Let's face it, how likely is it that I will die ? Yes he would find it hard to watch, would it be less hard if it was something that happened in the unknown? Probably not. I've never found seeing people die as traumatic. It depends how you are raised to see death. I don't fear it, it would be preferably if it didn't happen just yet but if it does he knows I loved him very much and it is his turn to go forward in life and he made my life richer by being in it. His world will not end because I have gone, nor should it. If baby dies then that too is something we must accept as never meant to be, sad but in the real world that happens so we will be very sad but accepting.

OP posts:
Jibberjabberjooo · 27/12/2015 17:10

When seen live a totally different picture emerges and you can see the baby moving and pulling faces and yawning etc, the big screens are so everyone can see clearly unlike the medical scan where you crane your head to peer at a computer monitor that is facing away from you

You do realise it's a medical scan to check everything is ok, not entertainment. The 20 week scan is not a gender scan, it's an anomaly scan where you can find out the sex as an extra.

Coconutty · 27/12/2015 17:11

This reply has been deleted

Message withdrawn at poster's request.

ghostspirit · 27/12/2015 17:11

you might be so far in zone op. but your son may not be. yes it is natural maybe your son does not realise you could be shitting everywhere. you cant compare your own birth to one born. its filmed we only see the good bits. i have never seen any one shit on one born and i have not seen their lady bits because it all gets covered.

small talk between contractions :/ so what when they are intense and a few seconds apart.

ghnocci · 27/12/2015 17:13

So basically you don't find watching somebody die traumatic and if your baby died you'd be a little bit sad but hey ho that's life?

Biscuit
Notsobadpharma · 27/12/2015 17:16

Tending to agree with Bunmaker.

If I became pregnant now (which would be disastrous, given my meds and nothing short of miraculous...) other half suggesting inviting his two grown up lads to a 3D scan would have me hiding in a cupboard for all 3 trimesters regardless of comfiness of sofas.

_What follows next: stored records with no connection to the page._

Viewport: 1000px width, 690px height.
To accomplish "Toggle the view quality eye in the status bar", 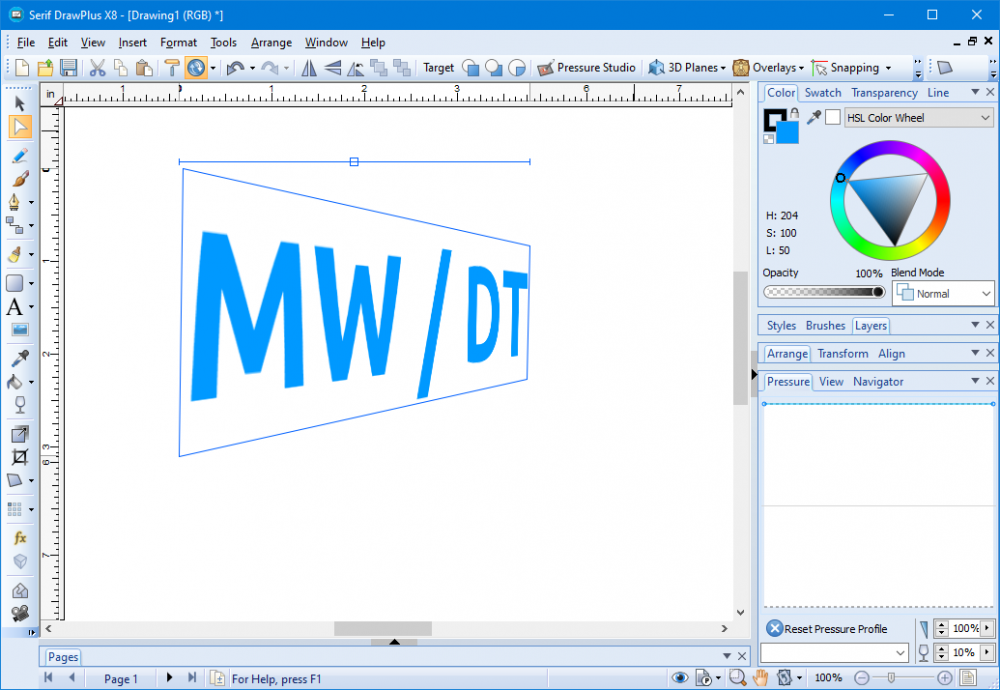I will 681,677.
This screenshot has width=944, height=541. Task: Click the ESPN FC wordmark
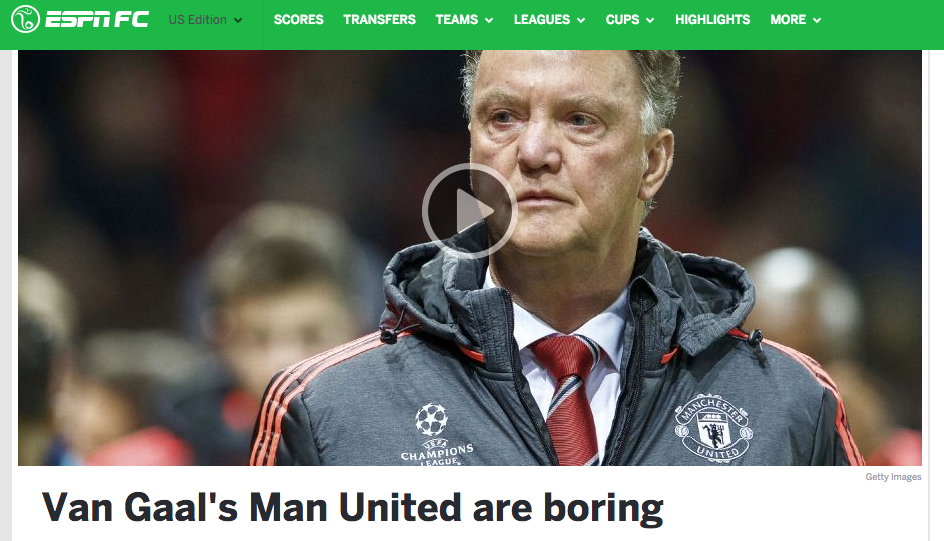pyautogui.click(x=97, y=19)
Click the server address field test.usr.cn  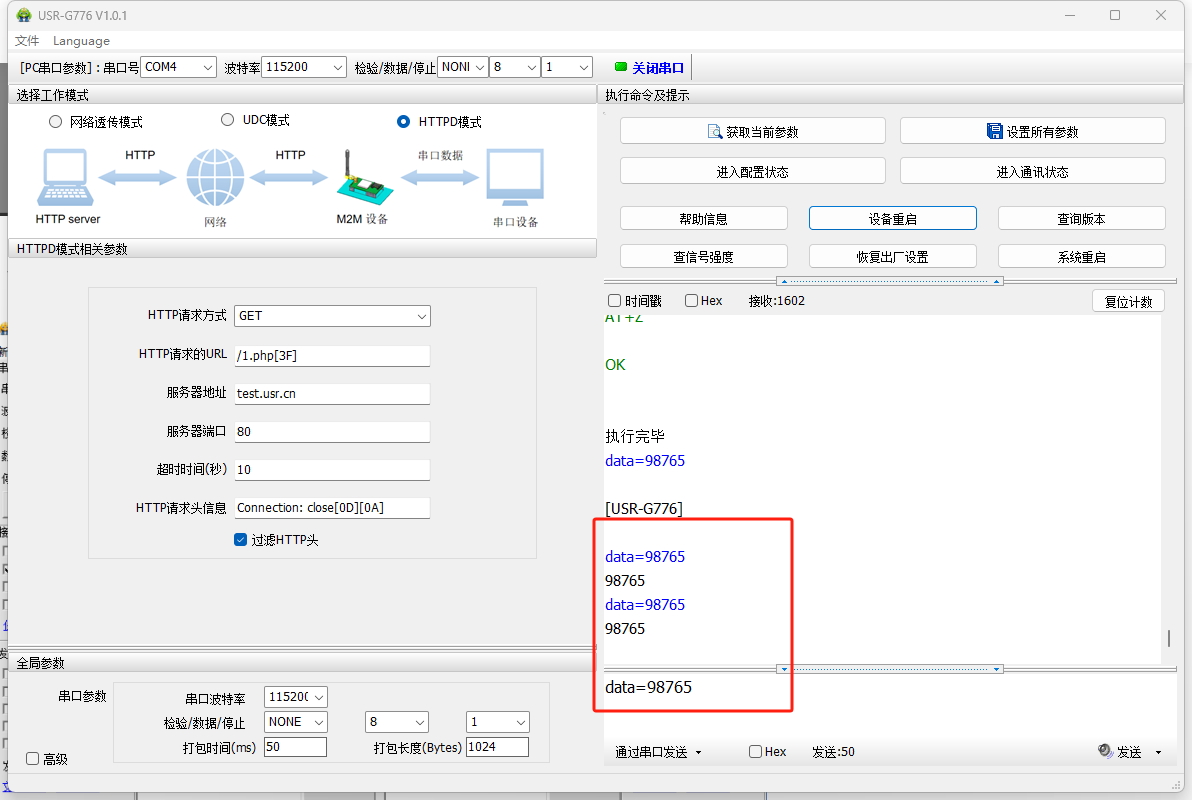click(x=331, y=394)
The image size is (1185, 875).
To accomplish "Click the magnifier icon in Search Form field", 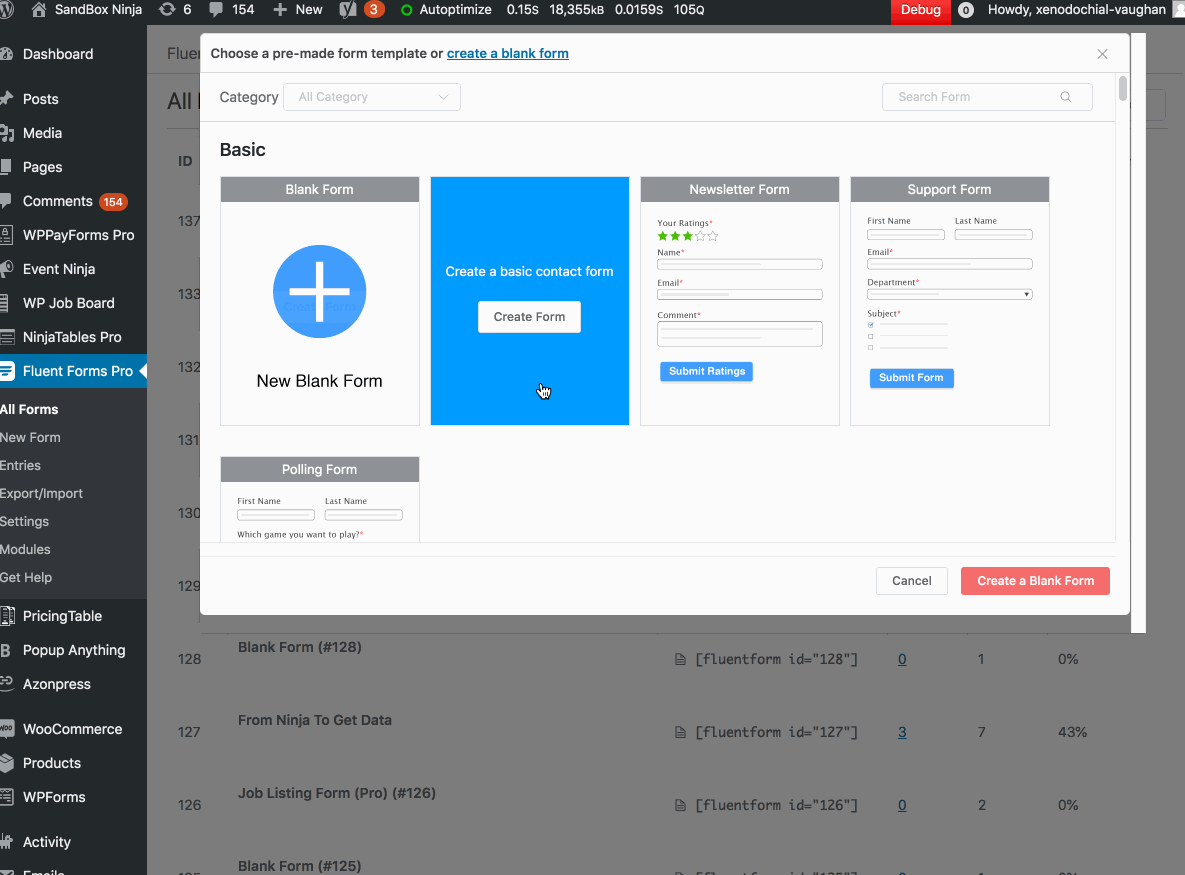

Tend to think maybe sharing has become too commonplace and everyday

Nachos...yum, cheesy dip?

Phalenopsisgirl · 27/12/2015 17:18

Fidel, I'll take that as a joke not an accusation of incest. Obviously I am referring to my vagina not being any different to anyone else's vagina.

Ds will be free to wander as he pleases, home life will carry on around me, there will be no soap opera style drama. Just someone giving birth as millions do every year. What is different is that should any family member want to witness this (rare for us as a family) event they are welcome to be included as you don't get many chances in life to see a human birth, and as 'one born' has proved with its huge viewing figures people actually find birth interesting and exciting to see.

OP posts:
ghostspirit · 27/12/2015 17:20

mynewbear i kind of agree. my 3 year old was at my birth. by accident though. and on 2nd home birth everyone was in the house but not in the actual room. i think your right if any complications where going to happen the midwifes would have the boy out of the room like a flash.

but i think with the 3d scan thing and how devastated op seemed to be and the birth and all the excitement it almost comes across like pressure on the siblings and half fairy tale.